» **TASK DATA**
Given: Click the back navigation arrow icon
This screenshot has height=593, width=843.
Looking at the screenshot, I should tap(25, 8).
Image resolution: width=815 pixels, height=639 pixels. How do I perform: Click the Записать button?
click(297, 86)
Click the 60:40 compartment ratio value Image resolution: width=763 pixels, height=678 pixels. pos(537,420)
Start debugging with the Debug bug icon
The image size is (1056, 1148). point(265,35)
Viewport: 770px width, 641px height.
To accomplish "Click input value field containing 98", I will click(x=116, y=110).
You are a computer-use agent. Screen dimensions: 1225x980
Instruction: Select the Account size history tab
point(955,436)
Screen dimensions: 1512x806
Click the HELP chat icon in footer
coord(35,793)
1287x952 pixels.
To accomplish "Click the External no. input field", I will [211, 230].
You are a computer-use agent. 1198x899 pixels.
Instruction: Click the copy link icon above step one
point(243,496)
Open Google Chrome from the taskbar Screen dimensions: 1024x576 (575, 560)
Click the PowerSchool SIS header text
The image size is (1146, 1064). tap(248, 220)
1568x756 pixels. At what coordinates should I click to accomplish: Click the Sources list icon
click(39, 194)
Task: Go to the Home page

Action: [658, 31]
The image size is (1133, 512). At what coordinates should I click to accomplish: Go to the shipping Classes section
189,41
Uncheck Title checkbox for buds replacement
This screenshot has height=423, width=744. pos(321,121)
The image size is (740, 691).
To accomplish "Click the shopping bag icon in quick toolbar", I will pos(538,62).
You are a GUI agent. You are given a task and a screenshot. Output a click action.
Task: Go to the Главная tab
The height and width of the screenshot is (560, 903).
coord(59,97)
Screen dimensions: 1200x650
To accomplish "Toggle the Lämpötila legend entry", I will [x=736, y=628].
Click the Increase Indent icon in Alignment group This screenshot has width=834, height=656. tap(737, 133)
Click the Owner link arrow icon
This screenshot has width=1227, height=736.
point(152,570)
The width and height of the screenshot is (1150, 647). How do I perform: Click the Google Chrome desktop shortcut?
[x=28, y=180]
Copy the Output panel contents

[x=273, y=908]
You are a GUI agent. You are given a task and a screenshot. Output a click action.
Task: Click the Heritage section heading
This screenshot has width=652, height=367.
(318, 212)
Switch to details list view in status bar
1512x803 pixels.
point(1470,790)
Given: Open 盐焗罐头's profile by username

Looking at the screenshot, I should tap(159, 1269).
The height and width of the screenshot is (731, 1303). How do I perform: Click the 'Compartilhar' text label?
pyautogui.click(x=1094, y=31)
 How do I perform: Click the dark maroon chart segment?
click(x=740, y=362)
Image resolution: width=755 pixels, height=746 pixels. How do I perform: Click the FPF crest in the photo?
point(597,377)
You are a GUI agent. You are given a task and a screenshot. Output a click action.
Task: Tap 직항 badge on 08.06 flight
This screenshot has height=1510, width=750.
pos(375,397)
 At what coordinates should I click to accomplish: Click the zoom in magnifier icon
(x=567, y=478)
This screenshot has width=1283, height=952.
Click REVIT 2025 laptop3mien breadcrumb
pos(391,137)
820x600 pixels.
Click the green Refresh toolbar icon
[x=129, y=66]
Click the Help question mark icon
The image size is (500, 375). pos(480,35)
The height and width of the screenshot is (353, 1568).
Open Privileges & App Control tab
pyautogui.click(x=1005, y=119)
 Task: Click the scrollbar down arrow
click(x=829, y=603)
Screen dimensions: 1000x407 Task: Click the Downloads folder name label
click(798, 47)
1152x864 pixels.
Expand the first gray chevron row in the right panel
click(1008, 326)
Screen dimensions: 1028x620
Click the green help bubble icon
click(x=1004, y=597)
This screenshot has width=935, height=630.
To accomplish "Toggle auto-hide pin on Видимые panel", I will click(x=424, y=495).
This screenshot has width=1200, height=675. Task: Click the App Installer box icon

» **WHAT THIS TASK INVOLVES**
Wherever the word "field" shows up in the material, copy the line it is on.

» **OUTPUT OF THE EXERCISE**
To accomplish "Click input value field containing 98", I will click(x=116, y=110).
To accomplish "Click the External no. input field", I will [211, 230].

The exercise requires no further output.